- _EXERCISE_: Rewrite the items below, replacing "Viewport" with "Screen size" and changing nothing else.

>>>>

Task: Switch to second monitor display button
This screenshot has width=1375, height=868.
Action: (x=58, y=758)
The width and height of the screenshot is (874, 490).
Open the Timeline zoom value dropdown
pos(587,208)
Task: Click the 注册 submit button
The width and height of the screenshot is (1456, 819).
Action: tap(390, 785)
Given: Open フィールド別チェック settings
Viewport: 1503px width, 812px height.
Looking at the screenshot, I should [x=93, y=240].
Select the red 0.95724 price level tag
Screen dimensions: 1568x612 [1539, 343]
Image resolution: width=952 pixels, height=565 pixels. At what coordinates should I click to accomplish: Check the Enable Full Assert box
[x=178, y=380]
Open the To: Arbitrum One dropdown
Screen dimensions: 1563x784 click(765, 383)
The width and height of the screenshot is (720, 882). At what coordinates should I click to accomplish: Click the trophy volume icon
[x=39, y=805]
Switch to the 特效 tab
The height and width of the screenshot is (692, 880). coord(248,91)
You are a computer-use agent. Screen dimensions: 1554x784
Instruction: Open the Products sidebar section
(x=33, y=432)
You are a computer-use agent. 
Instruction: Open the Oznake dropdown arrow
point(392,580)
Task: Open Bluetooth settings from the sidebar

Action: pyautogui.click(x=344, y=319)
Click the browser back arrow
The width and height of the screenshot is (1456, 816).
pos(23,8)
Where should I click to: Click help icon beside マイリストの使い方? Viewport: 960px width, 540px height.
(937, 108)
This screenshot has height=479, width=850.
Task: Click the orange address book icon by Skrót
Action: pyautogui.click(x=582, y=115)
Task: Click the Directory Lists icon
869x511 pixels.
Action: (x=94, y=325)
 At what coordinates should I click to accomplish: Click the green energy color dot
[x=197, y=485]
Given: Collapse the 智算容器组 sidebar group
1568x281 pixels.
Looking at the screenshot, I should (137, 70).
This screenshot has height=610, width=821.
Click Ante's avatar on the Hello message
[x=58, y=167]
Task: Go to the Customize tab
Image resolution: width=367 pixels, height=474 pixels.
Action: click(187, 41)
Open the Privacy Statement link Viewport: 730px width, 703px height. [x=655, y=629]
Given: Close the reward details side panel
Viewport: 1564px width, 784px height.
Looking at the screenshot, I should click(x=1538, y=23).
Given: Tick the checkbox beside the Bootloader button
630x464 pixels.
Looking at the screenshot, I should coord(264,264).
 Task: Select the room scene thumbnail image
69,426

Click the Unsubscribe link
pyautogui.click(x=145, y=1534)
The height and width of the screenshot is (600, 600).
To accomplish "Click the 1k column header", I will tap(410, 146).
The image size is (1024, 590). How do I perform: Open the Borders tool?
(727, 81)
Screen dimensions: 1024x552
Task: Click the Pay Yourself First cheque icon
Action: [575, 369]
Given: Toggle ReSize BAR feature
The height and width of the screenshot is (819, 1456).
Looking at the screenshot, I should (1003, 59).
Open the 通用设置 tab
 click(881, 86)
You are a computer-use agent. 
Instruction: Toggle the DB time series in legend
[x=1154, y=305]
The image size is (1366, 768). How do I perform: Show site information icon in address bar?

<<<<

- _THE COMPLETED TASK_:
Task: Switch to second monitor display button
This screenshot has width=1375, height=868.
Action: (x=58, y=758)
The width and height of the screenshot is (874, 490).
Open the Timeline zoom value dropdown
pos(587,208)
Task: Click the 注册 submit button
The width and height of the screenshot is (1456, 819).
Action: tap(390, 785)
Given: Open フィールド別チェック settings
Screen size: 1503px width, 812px height.
Looking at the screenshot, I should [x=93, y=240].
Select the red 0.95724 price level tag
Screen dimensions: 1568x612 [1539, 343]
Image resolution: width=952 pixels, height=565 pixels. At what coordinates should I click to accomplish: Check the Enable Full Assert box
[x=178, y=380]
Open the To: Arbitrum One dropdown
Screen dimensions: 1563x784 click(765, 383)
The width and height of the screenshot is (720, 882). At what coordinates should I click to accomplish: Click the trophy volume icon
[x=39, y=805]
Switch to the 特效 tab
The height and width of the screenshot is (692, 880). coord(248,91)
You are a computer-use agent. Screen dimensions: 1554x784
Instruction: Open the Products sidebar section
(x=33, y=432)
You are a computer-use agent. 
Instruction: Open the Oznake dropdown arrow
point(392,580)
Task: Open Bluetooth settings from the sidebar

Action: pyautogui.click(x=344, y=319)
Click the browser back arrow
The width and height of the screenshot is (1456, 816).
pos(23,8)
Where should I click to: Click help icon beside マイリストの使い方? Screen size: 960px width, 540px height.
(937, 108)
This screenshot has height=479, width=850.
Task: Click the orange address book icon by Skrót
Action: pyautogui.click(x=582, y=115)
Task: Click the Directory Lists icon
869x511 pixels.
Action: (x=94, y=325)
 At what coordinates should I click to accomplish: Click the green energy color dot
[x=197, y=485]
Given: Collapse the 智算容器组 sidebar group
1568x281 pixels.
Looking at the screenshot, I should (137, 70).
This screenshot has height=610, width=821.
Click Ante's avatar on the Hello message
[x=58, y=167]
Task: Go to the Customize tab
Image resolution: width=367 pixels, height=474 pixels.
Action: click(187, 41)
Open the Privacy Statement link Screen size: 730px width, 703px height. [x=655, y=629]
Given: Close the reward details side panel
Screen size: 1564px width, 784px height.
Looking at the screenshot, I should click(x=1538, y=23).
Given: Tick the checkbox beside the Bootloader button
630x464 pixels.
Looking at the screenshot, I should coord(264,264).
 Task: Select the room scene thumbnail image
69,426

Click the Unsubscribe link
pyautogui.click(x=145, y=1534)
The height and width of the screenshot is (600, 600).
To accomplish "Click the 1k column header", I will tap(410, 146).
The image size is (1024, 590). How do I perform: Open the Borders tool?
(727, 81)
Screen dimensions: 1024x552
Task: Click the Pay Yourself First cheque icon
Action: [575, 369]
Given: Toggle ReSize BAR feature
The height and width of the screenshot is (819, 1456).
Looking at the screenshot, I should (1003, 59).
Open the 通用设置 tab
 click(881, 86)
You are a computer-use agent. 
Instruction: Toggle the DB time series in legend
[x=1154, y=305]
The image size is (1366, 768). How do I perform: Show site information icon in address bar?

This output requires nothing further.